Se aprovar, a resolução estabelecerá um padrão nacional para as rubricas de pagamento no sistema de Justiça. Segundo levantamento da Transparência Brasil, existem atualmente mais de 3 mil rubricas diferentes utilizadas pelos tribunais para o pagamento de benefícios a juízes, desembargadores e ministros.
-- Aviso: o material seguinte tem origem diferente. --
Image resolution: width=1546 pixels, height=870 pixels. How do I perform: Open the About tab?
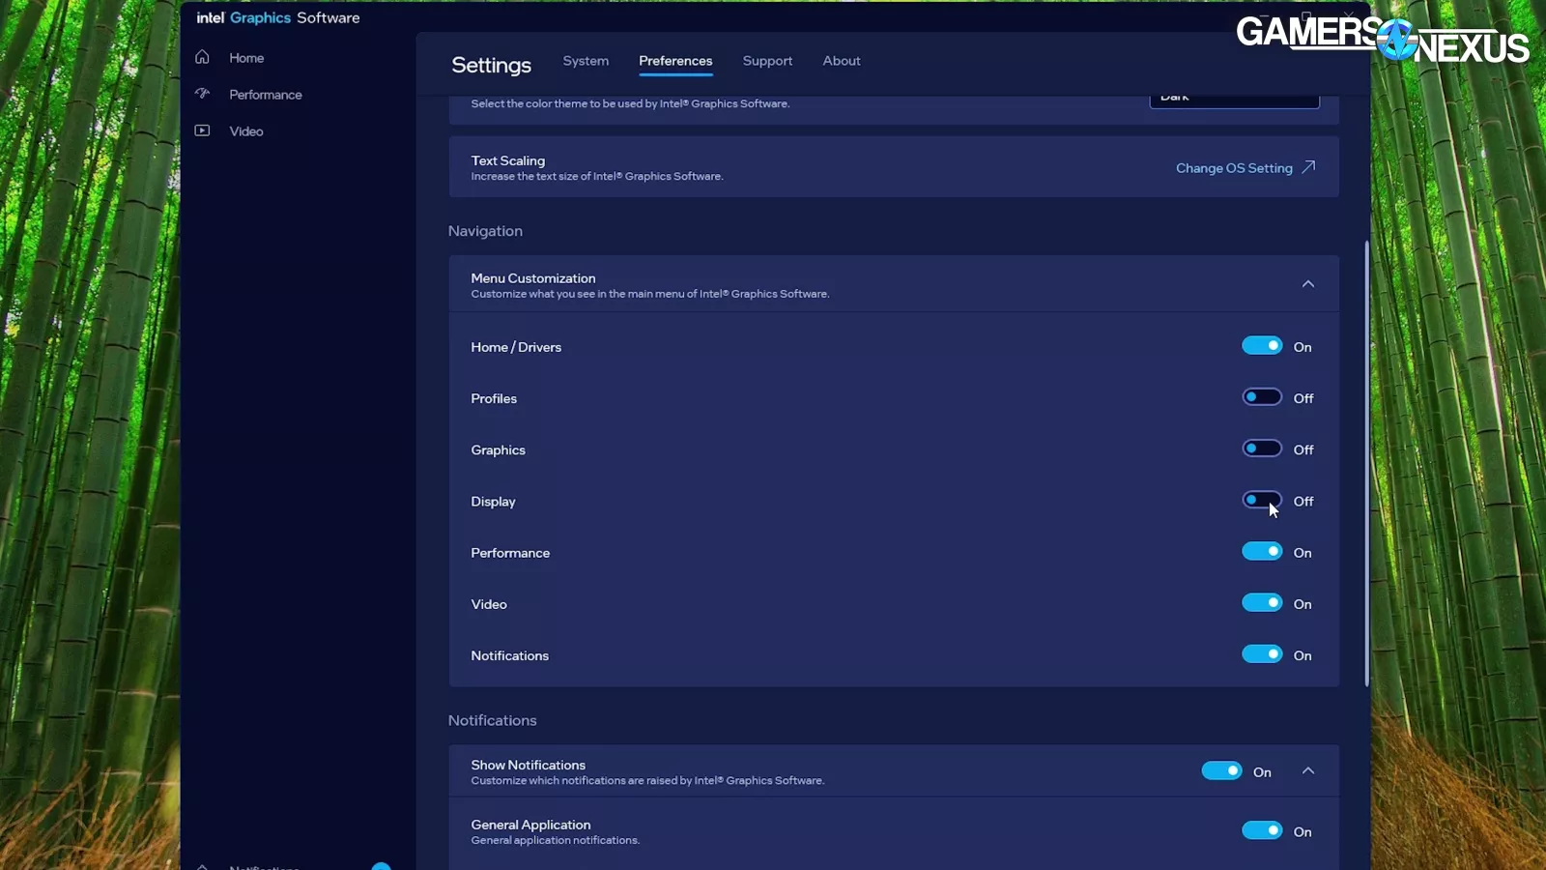pyautogui.click(x=841, y=61)
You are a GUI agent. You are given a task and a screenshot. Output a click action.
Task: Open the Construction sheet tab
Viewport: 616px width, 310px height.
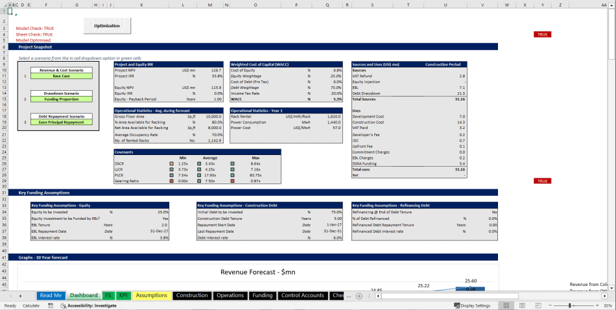pos(192,296)
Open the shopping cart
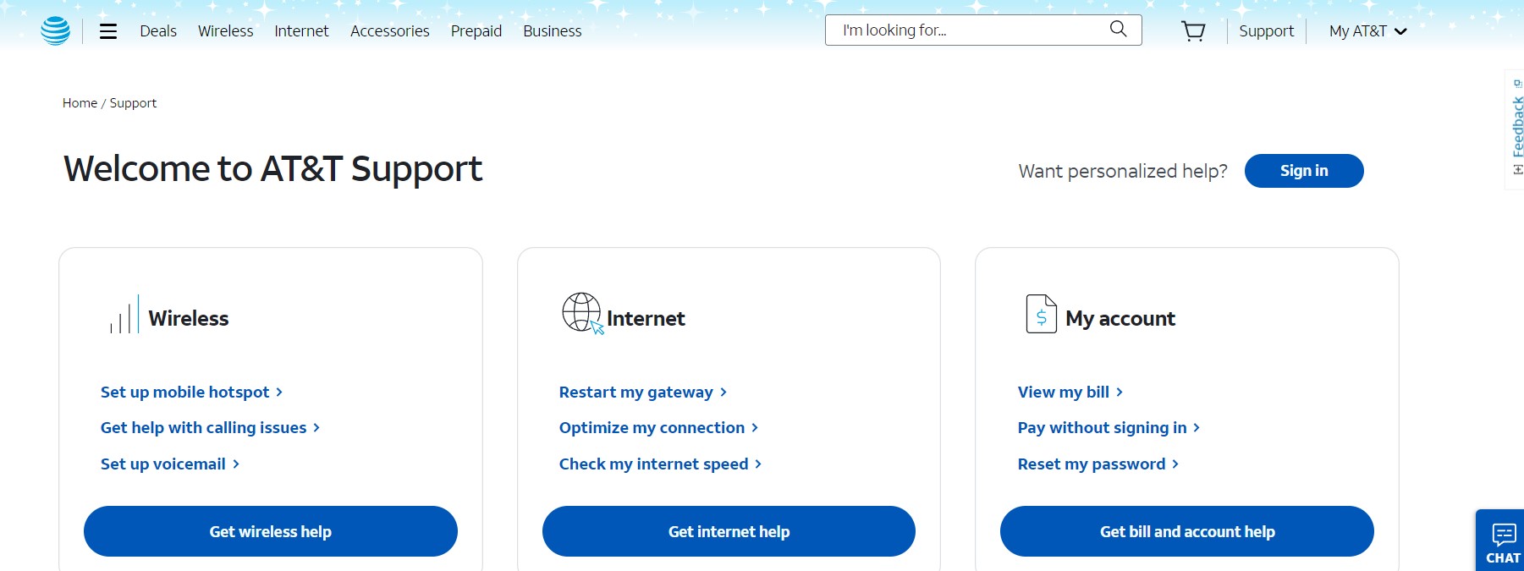Image resolution: width=1524 pixels, height=571 pixels. click(1193, 30)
Cada instituição define individualmente a nomenclatura e a forma de divulgação desses pagamentos.
A proposta de Fachin também visa acabar com as chamadas "folhas paralelas" , em que atualizações e benefícios são divulgados separadamente, dificultando a análise dos valores totais recebidos por cada magistrado.
“Com isso, cada magistrado passará a receber um único contracheque mensal, contendo de forma clara, discriminada e consolidada todas as parcelas remuneratórias, indenizatórias, descontos obrigatórios e eventualmente passivos funcionais”, informou o CNJ.
A medida será votada em resposta às decisões recentes do Supremo Tribunal Federal, que restringem o pagamento de penduricalhos e aumentam o controle sobre os chamados supersalários na elite do Judiciário.
Além da unificação dos contracheques e do aumento da transparência, a resolução pretende fortalecer a fiscalização dos tribunais pelo CNJ, ao estabelecer mecanismos de controle e acompanhamento contínuo das folhas de pagamento. Com a aprovação, os órgãos do Judiciário deverão enviar os dados padronizados ao CNJ, integrando suas informações aos sistemas do Conselho.
O texto também prevê que a Corregedoria Nacional de Justiça terá poderes para solicitar informações, acessar sistemas, suspender pagamentos considerados indevidos e instalar procedimentos de controle administrativo.